**Tasks for this exercise:**
• a. In the forum thread about cleaning up mounts, what does Ebowhunter say usually causes yellowing?
• b. Write out the part of the forum thread about cleaning up mounts between "I am curious" and "(very carefully, OUTSIDE).", inclusive.

**Text passage:**
# cleaning up mounts ???



## duckbuster808 (Sep 9, 2005)

I was just looking at my Goldeneye mount I just got back the other day and was wondering if there was anything I could do to remove a small spot of blood that is still on the feathers. one of our good friends just started doing taxidermy and he did a decent job on the mount but missed a spot of blood near the tail. what can I do to get rid of it? 

Also, I have a Bufflehead mount that is about 4-5 years old, the cheek patches are starting to turn a little yellow, is there anything I can do to clean it up a little?
Any information would be greatly appreciated.

thanks in advance,
DB808


----------



## Ebowhunter (Apr 5, 2000)

I would be tempted to trim or pull the feathers that are spotted. Blood removing chemicals involve wetting, rinsing, and drying which is difficult on a mounted bird.

I am curious about the yellowing as yellowing is usually due to fat seeping and there is very little fat in the cheeks of waterfowl. Try some windex and let us know. Maybe some kerosene (very carefully, OUTSIDE).


----------



## duckbuster808 (Sep 9, 2005)

Ok...I will do that and let you know how it goes. thanks for the tip...The yellowing is also starting in the white feathers near the primaries on the buffleheads wing.....its not to the point where it is horribly yellow, but I want to kinda clean it up a little so it will last.
Thanks,

DB808


----------



## duckbuster808 (Sep 9, 2005)

Well I tried the Kerosene on the the cheeks and the windex on the back area....neither of them really made a difference....the kerosene helped a little more then the windex but it didn't give it back the true color I was hoping for...any other hints? As for the Goldeneye...I trimmed the feathers and that helped get rid of the problem.
Thanks,
DB808


----------

**Supplied material:**
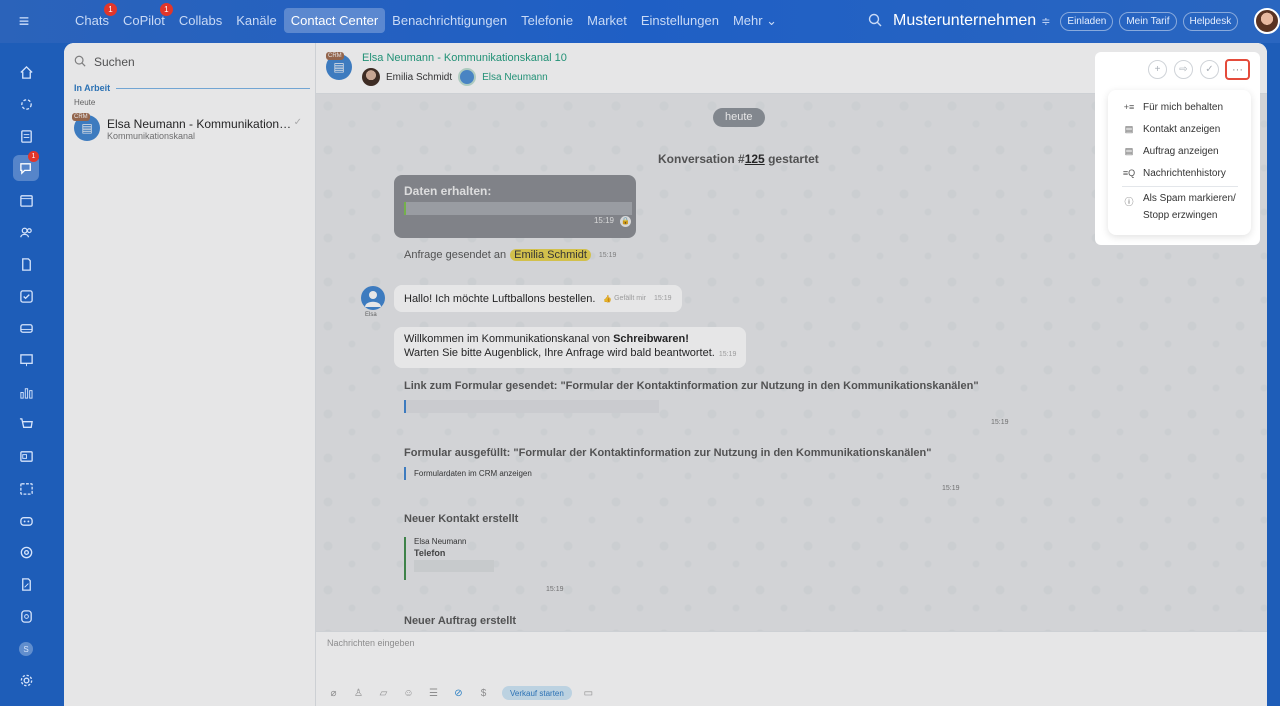 This screenshot has height=706, width=1280. Describe the element at coordinates (1238, 70) in the screenshot. I see `more-options-button: ···` at that location.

**Answers to the exercises:**
• a. Fat seeping.

• b.
I am curious about the yellowing as yellowing is usually due to fat seeping and there is very little fat in the cheeks of waterfowl. Try some windex and let us know. Maybe some kerosene (very carefully, OUTSIDE).